● TASK TO COMPLETE
Only some lines are wanted. Transcribe, exactly, the lines below from the line with "Open the Help question mark icon" up to and including the line with "Given: Toggle the".

[Source data]
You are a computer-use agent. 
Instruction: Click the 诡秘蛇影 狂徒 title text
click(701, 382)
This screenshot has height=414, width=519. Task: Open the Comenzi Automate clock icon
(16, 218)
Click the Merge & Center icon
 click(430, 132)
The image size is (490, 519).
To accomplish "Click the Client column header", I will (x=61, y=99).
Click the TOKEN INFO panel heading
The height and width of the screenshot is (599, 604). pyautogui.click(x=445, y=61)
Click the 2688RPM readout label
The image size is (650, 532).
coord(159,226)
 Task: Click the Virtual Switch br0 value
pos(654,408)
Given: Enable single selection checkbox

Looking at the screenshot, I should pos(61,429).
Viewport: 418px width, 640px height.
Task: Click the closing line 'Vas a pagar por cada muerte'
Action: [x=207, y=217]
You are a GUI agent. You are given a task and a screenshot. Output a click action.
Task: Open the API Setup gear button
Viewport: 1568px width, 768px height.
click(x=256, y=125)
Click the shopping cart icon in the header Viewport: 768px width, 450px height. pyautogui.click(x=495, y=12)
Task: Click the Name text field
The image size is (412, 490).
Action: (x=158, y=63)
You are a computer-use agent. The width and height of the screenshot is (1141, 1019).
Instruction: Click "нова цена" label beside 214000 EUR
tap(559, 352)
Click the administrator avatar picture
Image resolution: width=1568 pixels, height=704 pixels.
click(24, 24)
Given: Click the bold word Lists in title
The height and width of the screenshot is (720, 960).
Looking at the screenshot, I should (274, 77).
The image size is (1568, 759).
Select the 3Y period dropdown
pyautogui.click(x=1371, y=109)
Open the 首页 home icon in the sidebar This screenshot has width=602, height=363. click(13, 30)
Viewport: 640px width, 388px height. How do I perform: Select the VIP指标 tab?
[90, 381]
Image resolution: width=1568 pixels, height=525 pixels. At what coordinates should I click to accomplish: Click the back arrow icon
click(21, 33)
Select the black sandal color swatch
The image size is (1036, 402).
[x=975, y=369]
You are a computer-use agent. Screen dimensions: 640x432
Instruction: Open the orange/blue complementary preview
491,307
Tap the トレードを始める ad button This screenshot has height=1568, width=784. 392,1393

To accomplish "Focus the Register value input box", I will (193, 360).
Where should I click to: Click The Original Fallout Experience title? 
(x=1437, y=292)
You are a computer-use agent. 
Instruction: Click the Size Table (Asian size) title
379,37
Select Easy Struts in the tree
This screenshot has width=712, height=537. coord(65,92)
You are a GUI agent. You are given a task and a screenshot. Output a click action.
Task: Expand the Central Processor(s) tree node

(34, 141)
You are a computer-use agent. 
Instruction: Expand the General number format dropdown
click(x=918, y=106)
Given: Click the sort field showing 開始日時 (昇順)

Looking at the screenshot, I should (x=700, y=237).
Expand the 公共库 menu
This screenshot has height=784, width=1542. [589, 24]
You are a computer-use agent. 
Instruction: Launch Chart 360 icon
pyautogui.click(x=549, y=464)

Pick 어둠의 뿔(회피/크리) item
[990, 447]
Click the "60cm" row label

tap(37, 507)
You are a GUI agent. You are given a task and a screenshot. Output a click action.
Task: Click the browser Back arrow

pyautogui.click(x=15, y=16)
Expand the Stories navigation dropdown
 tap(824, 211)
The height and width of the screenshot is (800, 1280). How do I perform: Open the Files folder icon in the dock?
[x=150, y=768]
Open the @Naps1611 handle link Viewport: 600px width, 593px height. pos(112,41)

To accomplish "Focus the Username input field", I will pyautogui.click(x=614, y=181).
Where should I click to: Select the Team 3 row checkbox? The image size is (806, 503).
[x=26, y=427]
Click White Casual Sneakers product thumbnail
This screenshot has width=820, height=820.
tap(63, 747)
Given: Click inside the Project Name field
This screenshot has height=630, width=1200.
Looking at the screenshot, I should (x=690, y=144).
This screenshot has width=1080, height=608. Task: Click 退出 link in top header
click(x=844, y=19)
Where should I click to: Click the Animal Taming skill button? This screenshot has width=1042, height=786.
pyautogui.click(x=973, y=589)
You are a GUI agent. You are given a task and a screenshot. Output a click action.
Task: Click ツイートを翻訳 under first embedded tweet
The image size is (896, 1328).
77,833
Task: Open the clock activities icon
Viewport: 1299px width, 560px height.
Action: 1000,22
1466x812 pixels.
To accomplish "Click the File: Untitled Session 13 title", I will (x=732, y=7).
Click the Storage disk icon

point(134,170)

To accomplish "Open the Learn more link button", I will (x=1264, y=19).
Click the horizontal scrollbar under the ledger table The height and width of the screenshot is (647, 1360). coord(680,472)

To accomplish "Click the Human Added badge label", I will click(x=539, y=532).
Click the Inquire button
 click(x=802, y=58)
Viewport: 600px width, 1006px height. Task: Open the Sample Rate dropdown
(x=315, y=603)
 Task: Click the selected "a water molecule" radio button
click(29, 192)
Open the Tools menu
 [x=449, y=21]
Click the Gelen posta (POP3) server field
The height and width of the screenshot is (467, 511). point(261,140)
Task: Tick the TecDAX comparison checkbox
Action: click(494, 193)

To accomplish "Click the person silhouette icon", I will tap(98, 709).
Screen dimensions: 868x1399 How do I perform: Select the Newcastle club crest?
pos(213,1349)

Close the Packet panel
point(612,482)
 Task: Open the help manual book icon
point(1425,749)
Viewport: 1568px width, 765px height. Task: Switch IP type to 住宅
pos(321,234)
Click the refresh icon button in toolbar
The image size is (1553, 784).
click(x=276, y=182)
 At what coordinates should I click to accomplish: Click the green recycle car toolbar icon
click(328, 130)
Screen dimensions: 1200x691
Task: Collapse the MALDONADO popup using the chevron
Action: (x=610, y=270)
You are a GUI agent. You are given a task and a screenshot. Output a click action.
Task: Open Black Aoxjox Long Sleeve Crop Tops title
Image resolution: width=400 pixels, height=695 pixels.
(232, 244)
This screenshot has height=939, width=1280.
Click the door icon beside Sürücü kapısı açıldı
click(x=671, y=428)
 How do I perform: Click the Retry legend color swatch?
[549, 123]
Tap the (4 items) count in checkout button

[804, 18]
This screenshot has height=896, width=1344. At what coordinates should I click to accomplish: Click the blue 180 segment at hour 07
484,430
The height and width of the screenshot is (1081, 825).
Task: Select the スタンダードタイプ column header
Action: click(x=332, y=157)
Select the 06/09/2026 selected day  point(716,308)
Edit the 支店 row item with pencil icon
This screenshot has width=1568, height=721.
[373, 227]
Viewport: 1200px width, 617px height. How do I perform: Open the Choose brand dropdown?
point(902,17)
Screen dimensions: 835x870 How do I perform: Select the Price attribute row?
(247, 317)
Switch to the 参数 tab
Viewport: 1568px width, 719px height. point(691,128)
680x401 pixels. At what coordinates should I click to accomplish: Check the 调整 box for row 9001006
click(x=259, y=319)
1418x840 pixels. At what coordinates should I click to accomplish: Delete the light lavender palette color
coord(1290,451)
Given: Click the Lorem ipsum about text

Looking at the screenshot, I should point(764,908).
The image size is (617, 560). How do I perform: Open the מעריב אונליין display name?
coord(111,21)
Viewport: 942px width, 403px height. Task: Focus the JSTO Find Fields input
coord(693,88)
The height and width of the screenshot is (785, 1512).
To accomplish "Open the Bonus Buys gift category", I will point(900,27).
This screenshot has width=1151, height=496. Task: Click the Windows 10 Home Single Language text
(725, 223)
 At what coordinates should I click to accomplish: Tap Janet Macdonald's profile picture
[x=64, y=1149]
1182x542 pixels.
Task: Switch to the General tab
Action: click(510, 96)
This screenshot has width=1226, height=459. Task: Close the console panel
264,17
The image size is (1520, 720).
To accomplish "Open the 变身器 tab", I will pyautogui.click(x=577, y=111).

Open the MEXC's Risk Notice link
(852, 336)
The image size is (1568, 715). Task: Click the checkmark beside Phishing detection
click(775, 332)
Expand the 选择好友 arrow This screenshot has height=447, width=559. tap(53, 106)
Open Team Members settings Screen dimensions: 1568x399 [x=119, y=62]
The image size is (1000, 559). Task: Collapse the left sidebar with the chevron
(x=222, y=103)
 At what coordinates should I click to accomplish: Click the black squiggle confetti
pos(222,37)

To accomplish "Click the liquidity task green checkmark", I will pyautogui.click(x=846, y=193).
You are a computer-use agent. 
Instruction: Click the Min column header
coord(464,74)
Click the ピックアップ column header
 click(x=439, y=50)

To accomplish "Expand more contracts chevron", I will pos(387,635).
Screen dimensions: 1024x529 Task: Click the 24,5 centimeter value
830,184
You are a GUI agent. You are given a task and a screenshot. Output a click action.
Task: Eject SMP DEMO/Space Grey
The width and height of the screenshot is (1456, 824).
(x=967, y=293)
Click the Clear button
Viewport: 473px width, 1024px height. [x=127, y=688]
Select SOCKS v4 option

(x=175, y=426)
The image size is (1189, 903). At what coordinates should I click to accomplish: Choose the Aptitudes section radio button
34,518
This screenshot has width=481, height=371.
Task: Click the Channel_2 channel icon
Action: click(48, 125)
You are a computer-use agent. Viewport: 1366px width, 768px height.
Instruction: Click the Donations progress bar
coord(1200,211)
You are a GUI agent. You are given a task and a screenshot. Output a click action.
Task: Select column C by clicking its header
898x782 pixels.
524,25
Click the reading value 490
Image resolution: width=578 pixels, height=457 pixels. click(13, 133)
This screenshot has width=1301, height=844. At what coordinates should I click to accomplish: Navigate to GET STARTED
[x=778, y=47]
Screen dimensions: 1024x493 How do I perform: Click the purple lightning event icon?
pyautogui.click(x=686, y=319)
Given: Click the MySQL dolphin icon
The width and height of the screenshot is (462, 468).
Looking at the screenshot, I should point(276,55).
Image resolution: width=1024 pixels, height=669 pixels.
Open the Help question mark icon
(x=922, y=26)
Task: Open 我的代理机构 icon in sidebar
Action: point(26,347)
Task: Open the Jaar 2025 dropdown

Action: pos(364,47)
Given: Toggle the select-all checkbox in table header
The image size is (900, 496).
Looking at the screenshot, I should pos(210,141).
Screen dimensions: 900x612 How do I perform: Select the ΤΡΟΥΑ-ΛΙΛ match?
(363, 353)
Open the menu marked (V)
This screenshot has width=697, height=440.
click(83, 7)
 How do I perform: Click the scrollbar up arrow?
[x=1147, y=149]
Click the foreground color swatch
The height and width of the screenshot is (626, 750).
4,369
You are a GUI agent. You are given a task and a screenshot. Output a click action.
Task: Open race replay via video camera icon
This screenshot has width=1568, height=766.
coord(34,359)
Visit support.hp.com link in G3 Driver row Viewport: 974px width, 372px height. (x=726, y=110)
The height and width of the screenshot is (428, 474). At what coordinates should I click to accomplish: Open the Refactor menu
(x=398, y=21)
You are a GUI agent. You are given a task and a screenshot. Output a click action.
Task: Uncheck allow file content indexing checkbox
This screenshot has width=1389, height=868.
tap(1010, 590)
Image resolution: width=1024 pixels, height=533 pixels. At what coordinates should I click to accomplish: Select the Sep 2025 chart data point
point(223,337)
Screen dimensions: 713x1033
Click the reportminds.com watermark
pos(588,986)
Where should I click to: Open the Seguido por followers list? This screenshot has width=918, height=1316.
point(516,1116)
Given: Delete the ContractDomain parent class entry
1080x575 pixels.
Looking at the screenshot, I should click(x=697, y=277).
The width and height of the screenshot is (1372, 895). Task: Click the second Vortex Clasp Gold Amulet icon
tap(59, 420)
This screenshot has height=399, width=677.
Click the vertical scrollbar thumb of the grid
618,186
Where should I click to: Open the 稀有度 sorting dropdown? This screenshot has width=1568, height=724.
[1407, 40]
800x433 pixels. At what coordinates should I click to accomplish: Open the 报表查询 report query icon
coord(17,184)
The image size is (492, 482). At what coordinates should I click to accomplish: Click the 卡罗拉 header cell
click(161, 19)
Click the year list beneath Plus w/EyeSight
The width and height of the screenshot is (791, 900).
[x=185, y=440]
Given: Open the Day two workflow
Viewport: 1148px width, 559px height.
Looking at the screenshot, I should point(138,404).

● RESPONSE TO THE EXERCISE
Open the Help question mark icon
(x=922, y=26)
Task: Open 我的代理机构 icon in sidebar
Action: point(26,347)
Task: Open the Jaar 2025 dropdown

Action: pos(364,47)
Given: Toggle the select-all checkbox in table header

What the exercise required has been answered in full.